WORK REQUEST: Reproduce the entries below exactly, but only from the line containing "For every named target in this 768×2389" to the line containing "DØGNSERVICE (198, 16)", inclusive.

**** DATA FOR PROCESSING ****

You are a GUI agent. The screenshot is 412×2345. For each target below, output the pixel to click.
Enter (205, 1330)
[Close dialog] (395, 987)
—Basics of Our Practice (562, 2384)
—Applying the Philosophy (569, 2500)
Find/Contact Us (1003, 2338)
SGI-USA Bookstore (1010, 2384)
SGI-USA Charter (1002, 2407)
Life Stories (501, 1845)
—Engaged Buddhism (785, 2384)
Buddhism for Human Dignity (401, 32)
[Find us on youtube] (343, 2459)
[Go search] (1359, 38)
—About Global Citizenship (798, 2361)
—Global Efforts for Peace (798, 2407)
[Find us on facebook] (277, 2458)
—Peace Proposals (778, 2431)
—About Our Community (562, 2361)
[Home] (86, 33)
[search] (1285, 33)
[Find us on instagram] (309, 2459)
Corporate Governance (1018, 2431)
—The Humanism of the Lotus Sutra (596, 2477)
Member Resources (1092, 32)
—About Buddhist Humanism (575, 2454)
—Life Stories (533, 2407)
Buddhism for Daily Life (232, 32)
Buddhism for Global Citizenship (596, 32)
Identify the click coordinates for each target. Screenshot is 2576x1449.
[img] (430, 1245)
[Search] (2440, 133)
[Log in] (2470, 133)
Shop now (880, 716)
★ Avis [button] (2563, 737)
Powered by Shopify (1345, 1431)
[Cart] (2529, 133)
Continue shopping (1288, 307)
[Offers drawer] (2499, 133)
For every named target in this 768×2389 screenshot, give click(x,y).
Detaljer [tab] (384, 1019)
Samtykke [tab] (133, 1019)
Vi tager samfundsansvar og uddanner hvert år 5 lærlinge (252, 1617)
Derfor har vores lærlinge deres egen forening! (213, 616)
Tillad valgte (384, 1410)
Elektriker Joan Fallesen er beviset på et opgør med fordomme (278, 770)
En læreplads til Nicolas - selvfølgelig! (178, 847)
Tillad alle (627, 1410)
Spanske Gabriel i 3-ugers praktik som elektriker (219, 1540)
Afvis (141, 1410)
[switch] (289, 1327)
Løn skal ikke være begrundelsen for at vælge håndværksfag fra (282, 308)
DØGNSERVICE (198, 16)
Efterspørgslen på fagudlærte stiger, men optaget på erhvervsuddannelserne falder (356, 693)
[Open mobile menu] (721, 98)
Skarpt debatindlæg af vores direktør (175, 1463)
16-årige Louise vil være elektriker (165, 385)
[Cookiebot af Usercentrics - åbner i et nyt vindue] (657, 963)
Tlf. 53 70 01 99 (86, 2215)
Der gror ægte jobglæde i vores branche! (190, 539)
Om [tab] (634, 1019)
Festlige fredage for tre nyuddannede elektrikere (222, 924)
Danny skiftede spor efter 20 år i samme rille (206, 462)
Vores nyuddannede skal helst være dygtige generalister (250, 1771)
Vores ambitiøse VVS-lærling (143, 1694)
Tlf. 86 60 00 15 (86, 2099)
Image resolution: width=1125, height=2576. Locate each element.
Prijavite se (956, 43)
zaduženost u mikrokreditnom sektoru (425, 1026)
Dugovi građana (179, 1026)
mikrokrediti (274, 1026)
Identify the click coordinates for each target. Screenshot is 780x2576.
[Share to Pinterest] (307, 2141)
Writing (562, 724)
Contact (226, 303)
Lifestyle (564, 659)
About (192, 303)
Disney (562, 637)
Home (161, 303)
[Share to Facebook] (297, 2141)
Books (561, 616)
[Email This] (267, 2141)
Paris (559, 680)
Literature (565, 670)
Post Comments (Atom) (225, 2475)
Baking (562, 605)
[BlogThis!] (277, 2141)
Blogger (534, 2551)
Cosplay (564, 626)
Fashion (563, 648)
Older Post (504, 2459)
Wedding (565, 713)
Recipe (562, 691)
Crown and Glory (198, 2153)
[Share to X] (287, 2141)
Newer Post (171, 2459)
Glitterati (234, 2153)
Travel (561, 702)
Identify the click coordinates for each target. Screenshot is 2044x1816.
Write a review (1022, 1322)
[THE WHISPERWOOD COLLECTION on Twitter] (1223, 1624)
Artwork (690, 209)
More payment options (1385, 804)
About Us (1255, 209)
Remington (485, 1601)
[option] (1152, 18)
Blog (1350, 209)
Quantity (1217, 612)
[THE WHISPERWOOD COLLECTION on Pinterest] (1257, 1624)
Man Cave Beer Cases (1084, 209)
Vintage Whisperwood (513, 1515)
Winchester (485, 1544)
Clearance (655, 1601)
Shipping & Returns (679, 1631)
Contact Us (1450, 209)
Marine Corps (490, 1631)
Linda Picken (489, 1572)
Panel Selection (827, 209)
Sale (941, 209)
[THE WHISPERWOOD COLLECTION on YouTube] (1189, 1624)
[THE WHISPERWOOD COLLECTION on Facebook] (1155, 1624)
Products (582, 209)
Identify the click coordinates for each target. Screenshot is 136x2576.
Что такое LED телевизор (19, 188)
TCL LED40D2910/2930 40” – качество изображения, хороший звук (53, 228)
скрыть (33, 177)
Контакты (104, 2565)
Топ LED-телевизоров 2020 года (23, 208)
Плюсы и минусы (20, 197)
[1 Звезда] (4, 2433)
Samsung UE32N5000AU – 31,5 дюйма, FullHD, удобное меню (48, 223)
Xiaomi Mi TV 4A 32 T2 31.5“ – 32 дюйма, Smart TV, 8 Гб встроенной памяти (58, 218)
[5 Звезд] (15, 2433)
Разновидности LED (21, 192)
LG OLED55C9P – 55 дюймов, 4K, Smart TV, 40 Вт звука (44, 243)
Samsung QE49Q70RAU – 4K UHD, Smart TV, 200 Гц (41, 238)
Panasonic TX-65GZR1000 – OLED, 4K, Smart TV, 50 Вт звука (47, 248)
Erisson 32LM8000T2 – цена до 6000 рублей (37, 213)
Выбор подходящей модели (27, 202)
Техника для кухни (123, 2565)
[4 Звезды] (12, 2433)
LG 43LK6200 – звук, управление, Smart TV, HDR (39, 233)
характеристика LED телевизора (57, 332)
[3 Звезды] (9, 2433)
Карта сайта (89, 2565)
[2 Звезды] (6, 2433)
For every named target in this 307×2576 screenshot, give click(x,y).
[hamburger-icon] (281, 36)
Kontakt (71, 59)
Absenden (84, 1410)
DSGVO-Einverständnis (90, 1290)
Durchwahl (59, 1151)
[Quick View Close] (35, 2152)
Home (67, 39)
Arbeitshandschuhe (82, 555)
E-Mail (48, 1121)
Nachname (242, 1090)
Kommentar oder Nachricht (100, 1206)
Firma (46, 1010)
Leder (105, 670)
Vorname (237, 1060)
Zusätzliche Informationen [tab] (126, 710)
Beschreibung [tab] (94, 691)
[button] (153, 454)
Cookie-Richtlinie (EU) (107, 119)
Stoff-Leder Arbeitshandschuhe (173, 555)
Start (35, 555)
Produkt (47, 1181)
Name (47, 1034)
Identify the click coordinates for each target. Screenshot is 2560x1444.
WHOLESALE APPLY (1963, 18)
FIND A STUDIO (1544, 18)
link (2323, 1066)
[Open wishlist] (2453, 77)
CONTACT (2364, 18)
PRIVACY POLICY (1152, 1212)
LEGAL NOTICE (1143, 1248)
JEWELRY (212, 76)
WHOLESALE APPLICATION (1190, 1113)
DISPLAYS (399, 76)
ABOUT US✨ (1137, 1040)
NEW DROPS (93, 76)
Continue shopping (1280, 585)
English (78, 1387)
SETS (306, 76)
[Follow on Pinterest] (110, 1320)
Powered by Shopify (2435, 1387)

****

WRITTEN RESPONSE:
For every named target in this 768×2389 screenshot, give click(x,y).
Detaljer [tab] (384, 1019)
Samtykke [tab] (133, 1019)
Vi tager samfundsansvar og uddanner hvert år 5 lærlinge (252, 1617)
Derfor har vores lærlinge deres egen forening! (213, 616)
Tillad valgte (384, 1410)
Elektriker Joan Fallesen er beviset på et opgør med fordomme (278, 770)
En læreplads til Nicolas - selvfølgelig! (178, 847)
Tillad alle (627, 1410)
Spanske Gabriel i 3-ugers praktik som elektriker (219, 1540)
Afvis (141, 1410)
[switch] (289, 1327)
Løn skal ikke være begrundelsen for at vælge håndværksfag fra (282, 308)
DØGNSERVICE (198, 16)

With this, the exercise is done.